Mickey scrambled to her feet, her sleeping bag wrapped around her legs. Once she managed to free herself she stumbled forward only to crash headfirst into the wall of the showers. Among the loud noise of boys' laughter she fell to the ground, holding onto her throbbing forehead.

"What the hell...?" she mumbled, rolling onto her hands and knees.

"See? I told you she looked like a drowned rat," Squid's voice stuck out against the rest as the boys continued hooting with laughter over her expense.

She would have fought against that assessment if she didn't feel like a drowned rat. Her waterlogged hair hung in her face and her shirt clung to her body like a second skin. She was glad that she wasn't wearing a white shirt or else she'd have a bunch of boys staring at her for a completely different reason than she wanted.

"Aw man, that was perfect!" Magnet laughed, holding out his hand. Squid gleefully slapped his palm against Magnet's and they finished off their handshake with a snap of their fingers. Mickey's cheeks burned beneath the piercing eyes of the boys of D-Tent. She noticed none of them bothered to get her a towel or help her out. Not even Stanley who she thought was the nicest of the bunch, but maybe she was wrong.

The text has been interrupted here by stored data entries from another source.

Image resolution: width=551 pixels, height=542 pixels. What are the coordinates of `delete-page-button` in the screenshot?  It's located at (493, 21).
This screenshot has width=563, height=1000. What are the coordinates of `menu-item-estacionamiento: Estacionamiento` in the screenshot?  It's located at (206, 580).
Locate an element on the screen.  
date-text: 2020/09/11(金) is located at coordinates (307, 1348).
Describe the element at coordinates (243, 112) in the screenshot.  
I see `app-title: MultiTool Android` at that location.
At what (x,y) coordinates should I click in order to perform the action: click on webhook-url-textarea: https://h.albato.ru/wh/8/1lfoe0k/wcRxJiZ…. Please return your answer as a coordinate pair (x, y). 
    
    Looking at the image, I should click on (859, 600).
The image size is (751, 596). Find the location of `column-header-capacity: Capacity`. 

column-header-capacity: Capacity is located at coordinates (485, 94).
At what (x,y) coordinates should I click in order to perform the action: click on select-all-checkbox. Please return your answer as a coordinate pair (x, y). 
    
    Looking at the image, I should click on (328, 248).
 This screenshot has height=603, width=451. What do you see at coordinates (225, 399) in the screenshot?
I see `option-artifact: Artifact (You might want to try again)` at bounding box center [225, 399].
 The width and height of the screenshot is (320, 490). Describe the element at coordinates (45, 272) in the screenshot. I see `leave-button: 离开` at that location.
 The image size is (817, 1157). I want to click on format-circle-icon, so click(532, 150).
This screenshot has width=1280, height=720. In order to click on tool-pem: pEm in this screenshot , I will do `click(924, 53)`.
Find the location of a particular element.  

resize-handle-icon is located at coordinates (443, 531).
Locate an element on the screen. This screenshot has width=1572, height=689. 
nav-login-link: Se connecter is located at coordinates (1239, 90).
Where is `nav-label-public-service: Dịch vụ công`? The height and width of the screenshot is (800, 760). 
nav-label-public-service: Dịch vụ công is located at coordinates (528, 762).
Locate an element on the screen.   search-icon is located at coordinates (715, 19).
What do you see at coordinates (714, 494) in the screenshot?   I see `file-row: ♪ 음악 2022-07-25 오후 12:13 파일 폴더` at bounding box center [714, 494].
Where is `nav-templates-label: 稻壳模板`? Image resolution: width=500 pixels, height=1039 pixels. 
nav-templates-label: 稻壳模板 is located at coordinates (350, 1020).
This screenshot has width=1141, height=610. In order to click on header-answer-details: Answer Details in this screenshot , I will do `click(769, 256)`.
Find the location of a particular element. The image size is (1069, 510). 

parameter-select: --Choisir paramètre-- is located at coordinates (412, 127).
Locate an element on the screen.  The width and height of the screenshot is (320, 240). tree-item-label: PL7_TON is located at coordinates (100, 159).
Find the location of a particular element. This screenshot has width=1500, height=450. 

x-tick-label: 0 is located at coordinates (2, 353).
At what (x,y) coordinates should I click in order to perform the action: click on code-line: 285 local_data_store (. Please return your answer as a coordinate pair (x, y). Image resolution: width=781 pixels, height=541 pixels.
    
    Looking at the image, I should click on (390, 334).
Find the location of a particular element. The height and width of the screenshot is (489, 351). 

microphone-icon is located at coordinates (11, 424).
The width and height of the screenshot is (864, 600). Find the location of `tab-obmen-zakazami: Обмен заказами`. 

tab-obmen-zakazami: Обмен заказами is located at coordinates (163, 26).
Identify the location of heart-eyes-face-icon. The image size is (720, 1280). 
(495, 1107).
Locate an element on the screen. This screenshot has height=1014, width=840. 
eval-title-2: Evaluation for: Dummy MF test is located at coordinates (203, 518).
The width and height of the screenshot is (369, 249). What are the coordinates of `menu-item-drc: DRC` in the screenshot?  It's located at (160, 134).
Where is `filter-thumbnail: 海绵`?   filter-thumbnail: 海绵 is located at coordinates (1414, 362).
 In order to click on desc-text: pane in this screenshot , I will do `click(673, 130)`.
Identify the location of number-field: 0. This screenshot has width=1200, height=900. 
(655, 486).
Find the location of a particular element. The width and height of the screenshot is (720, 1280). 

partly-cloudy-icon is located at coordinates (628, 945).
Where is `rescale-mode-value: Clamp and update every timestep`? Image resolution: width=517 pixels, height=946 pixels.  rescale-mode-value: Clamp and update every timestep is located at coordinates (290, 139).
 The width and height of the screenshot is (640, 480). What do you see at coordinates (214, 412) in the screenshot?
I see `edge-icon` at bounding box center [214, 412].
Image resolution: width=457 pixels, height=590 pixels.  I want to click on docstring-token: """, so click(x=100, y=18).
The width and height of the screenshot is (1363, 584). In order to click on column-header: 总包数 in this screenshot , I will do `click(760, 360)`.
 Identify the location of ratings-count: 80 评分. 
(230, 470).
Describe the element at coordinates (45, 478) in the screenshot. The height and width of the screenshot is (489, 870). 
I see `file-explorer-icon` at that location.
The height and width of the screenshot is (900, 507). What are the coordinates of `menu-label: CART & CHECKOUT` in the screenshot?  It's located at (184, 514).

Maybe she shouldn't have even begin to think that she could trust any of the boys or get along with them. Maybe she should just keep to herself like she had planned at the beginning. She didn't know how long she was going to be there. What was the point in befriending someone or trying to befriend someone when she could be leaving the next day?

They all looked out for themselves, it seems, she may as well do the same.

She was like that back at school as well. She got along with people for the most part but otherwise she was by herself. During lunch she would be sitting with others she called friends but she would listen more than she would speak. It didn't help that the topic of conversation was usually about which boy was the cutest, which was the hottest, which country club party was coming up, what pageant they were entering. Nothing that she had any sort of comment on.

And they knew it too. By the time the past summer came around she knew things had shifted. Alexis, whom she considered her best friend up until that point, had every excuse under the book to not want to come over and play in the pool or make homemade popsicles.

"I have to wash the dog" or "I need to watch Bailey" or "I can't, I already have plans. You know how it is" were her most common excuses. They would leave Mickey suspicious as much as she wanted to believe that Alexis was telling the truth. She never had a reason to lie to Mickey before. In fact, she had a horrible habit of not mincing her words. Everything about her was criticized from her hair style down to the shoes she wore. But Mickey took it all in stride because that was Alexis; that was what she liked about the girl. That she wasn't afraid to speak up and let people know what she was thinking.

The problem was she let people know what she was thinking. And the last time Mickey was around that was when Alexis was screaming at her and calling her a backstabber and a whore in the middle of Travis Reed's Summer Party.